PROVIDED RECORDS:
::::::::::
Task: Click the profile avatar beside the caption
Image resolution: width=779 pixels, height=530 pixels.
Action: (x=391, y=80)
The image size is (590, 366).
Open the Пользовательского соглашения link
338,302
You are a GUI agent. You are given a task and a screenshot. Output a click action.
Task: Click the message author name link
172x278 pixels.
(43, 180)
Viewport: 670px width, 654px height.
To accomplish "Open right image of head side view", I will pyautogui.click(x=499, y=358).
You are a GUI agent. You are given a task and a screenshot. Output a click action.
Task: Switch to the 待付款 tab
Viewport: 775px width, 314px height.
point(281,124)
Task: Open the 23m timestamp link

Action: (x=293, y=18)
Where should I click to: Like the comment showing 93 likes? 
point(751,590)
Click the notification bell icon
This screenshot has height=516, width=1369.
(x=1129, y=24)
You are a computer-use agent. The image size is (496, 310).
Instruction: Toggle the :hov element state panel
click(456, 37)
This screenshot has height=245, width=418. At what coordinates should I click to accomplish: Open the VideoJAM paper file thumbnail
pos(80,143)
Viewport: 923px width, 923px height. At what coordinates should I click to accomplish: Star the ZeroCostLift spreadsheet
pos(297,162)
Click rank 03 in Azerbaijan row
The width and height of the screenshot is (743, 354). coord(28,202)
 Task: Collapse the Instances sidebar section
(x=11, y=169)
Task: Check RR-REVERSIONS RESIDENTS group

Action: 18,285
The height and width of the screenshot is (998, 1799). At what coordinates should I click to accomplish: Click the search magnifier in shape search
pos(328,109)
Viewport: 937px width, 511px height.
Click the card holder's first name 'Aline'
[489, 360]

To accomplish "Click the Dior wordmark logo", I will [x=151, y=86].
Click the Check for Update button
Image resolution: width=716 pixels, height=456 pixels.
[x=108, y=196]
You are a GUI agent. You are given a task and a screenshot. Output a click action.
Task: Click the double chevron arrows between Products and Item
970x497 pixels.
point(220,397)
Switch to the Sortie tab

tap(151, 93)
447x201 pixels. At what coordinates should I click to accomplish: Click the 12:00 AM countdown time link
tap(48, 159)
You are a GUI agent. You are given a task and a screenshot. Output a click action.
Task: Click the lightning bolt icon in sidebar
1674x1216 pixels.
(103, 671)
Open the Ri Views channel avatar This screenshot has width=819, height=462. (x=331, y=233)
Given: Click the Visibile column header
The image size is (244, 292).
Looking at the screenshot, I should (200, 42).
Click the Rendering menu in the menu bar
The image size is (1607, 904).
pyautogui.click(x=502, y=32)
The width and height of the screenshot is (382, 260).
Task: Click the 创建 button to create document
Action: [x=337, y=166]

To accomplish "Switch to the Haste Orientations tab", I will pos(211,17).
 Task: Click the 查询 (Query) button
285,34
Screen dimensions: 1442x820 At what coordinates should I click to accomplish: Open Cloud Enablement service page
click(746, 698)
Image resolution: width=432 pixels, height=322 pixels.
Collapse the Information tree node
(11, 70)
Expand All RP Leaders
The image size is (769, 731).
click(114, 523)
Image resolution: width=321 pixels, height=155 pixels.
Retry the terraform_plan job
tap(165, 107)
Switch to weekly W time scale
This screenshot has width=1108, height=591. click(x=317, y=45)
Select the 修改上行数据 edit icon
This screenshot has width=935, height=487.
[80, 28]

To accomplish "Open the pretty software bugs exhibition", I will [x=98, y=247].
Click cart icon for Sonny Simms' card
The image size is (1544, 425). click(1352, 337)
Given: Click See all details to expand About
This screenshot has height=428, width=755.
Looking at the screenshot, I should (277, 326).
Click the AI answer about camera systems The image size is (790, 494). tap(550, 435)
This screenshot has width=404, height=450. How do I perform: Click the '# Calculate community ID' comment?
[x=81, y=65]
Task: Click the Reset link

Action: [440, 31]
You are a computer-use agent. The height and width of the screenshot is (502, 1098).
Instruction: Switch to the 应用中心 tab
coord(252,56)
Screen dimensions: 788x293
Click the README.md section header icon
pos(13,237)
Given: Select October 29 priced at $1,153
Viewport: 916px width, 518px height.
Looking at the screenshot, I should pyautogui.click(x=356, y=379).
::::::::::
Working from the listing above, give it again word for word.

Task: Click the profile avatar beside the caption
Image resolution: width=779 pixels, height=530 pixels.
Action: (x=391, y=80)
The image size is (590, 366).
Open the Пользовательского соглашения link
338,302
You are a GUI agent. You are given a task and a screenshot. Output a click action.
Task: Click the message author name link
172x278 pixels.
(43, 180)
Viewport: 670px width, 654px height.
To accomplish "Open right image of head side view", I will pyautogui.click(x=499, y=358).
You are a GUI agent. You are given a task and a screenshot. Output a click action.
Task: Switch to the 待付款 tab
Viewport: 775px width, 314px height.
point(281,124)
Task: Open the 23m timestamp link

Action: (x=293, y=18)
Where should I click to: Like the comment showing 93 likes? 
point(751,590)
Click the notification bell icon
This screenshot has height=516, width=1369.
(x=1129, y=24)
You are a computer-use agent. The image size is (496, 310).
Instruction: Toggle the :hov element state panel
click(456, 37)
This screenshot has height=245, width=418. At what coordinates should I click to accomplish: Open the VideoJAM paper file thumbnail
pos(80,143)
Viewport: 923px width, 923px height. At what coordinates should I click to accomplish: Star the ZeroCostLift spreadsheet
pos(297,162)
Click rank 03 in Azerbaijan row
The width and height of the screenshot is (743, 354). coord(28,202)
 Task: Collapse the Instances sidebar section
(x=11, y=169)
Task: Check RR-REVERSIONS RESIDENTS group

Action: 18,285
The height and width of the screenshot is (998, 1799). At what coordinates should I click to accomplish: Click the search magnifier in shape search
pos(328,109)
Viewport: 937px width, 511px height.
Click the card holder's first name 'Aline'
[489, 360]

To accomplish "Click the Dior wordmark logo", I will [x=151, y=86].
Click the Check for Update button
Image resolution: width=716 pixels, height=456 pixels.
[x=108, y=196]
You are a GUI agent. You are given a task and a screenshot. Output a click action.
Task: Click the double chevron arrows between Products and Item
970x497 pixels.
point(220,397)
Switch to the Sortie tab

tap(151, 93)
447x201 pixels. At what coordinates should I click to accomplish: Click the 12:00 AM countdown time link
tap(48, 159)
You are a GUI agent. You are given a task and a screenshot. Output a click action.
Task: Click the lightning bolt icon in sidebar
1674x1216 pixels.
(103, 671)
Open the Ri Views channel avatar This screenshot has width=819, height=462. (x=331, y=233)
Given: Click the Visibile column header
The image size is (244, 292).
Looking at the screenshot, I should (200, 42).
Click the Rendering menu in the menu bar
The image size is (1607, 904).
pyautogui.click(x=502, y=32)
The width and height of the screenshot is (382, 260).
Task: Click the 创建 button to create document
Action: [x=337, y=166]

To accomplish "Switch to the Haste Orientations tab", I will pos(211,17).
 Task: Click the 查询 (Query) button
285,34
Screen dimensions: 1442x820 At what coordinates should I click to accomplish: Open Cloud Enablement service page
click(746, 698)
Image resolution: width=432 pixels, height=322 pixels.
Collapse the Information tree node
(11, 70)
Expand All RP Leaders
The image size is (769, 731).
click(114, 523)
Image resolution: width=321 pixels, height=155 pixels.
Retry the terraform_plan job
tap(165, 107)
Switch to weekly W time scale
This screenshot has width=1108, height=591. click(x=317, y=45)
Select the 修改上行数据 edit icon
This screenshot has width=935, height=487.
[80, 28]

To accomplish "Open the pretty software bugs exhibition", I will [x=98, y=247].
Click cart icon for Sonny Simms' card
The image size is (1544, 425). click(1352, 337)
Given: Click See all details to expand About
This screenshot has height=428, width=755.
Looking at the screenshot, I should (277, 326).
Click the AI answer about camera systems The image size is (790, 494). tap(550, 435)
This screenshot has width=404, height=450. How do I perform: Click the '# Calculate community ID' comment?
[x=81, y=65]
Task: Click the Reset link

Action: [440, 31]
You are a computer-use agent. The height and width of the screenshot is (502, 1098).
Instruction: Switch to the 应用中心 tab
coord(252,56)
Screen dimensions: 788x293
Click the README.md section header icon
pos(13,237)
Given: Select October 29 priced at $1,153
Viewport: 916px width, 518px height.
Looking at the screenshot, I should pyautogui.click(x=356, y=379).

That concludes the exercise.